The authors elegantly discuss some difficulties of their study design: The retrospective nature of the study introduces biases in patient selection and data interpretation, limiting the generalizability of its findings. The cohort composition reflects a referral bias typical of a tertiary care center specializing in these diseases, such as the Mayo Clinic, potentially skewing the prevalence of certain autoantibodies and syndromes.
Additionally, the lack of a gold standard for diagnosing PNS creates variability and subjectivity, especially when diagnoses rely on neurologist expertise. Although the PNS-CARE score standardizes diagnosis, certainty in classification still can vary depending on the physician’s, and particularly the neurologist’s, experience, affecting sensitivity and specificity.
The authors emphasize the need for further multicenter research to validate and refine the 2021 PNS-CARE criteria, particularly for newly identified antibodies. Comparing the 2004 and 2021 criteria is difficult because of different diagnostic levels (two-tier vs. three-tier systems: possible, probable, and definite) and converting them introduces limitations. Although patients with immune checkpoint inhibitor-related syndromes were excluded from the study, this could be a missed opportunity to explore the effect of cancer immunotherapy on PNS diagnosis.
Commentary
Overall, this study validates the effectiveness of the 2021 PNS-CARE score and provides a more structured approach to diagnosing PNS. However, it also highlights several limitations that need to be addressed in future research. Specifically, the retrospective design, lack of gold standard, and referral bias all limit the generalizability of the findings.

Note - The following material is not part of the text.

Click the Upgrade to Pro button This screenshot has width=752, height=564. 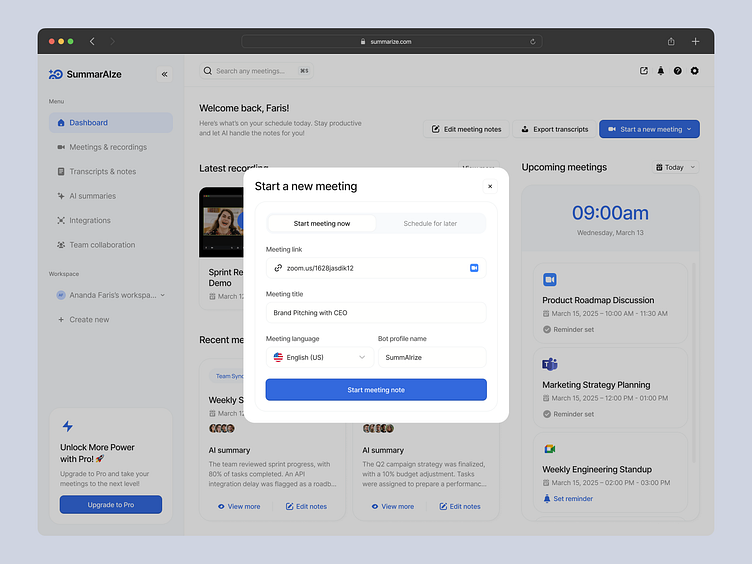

Further multicenter, prospective studies are necessary to refine the criteria and improve the accuracy of PNS diagnosis, especially for patients with atypical presentations. Future studies should incorporate these patients to provide a more comprehensive overview of PNS presentations and the associated diagnostic challenges in the era of immunotherapy. Continuous updates to the diagnostic criteria are essential to ensure that the PNS-CARE score remains applicable across diverse healthcare settings and patient populations.
Ulrike W. Kaunzner, MD, is Assistant Professor of Clinical Neurology, Weill Cornell Medical College.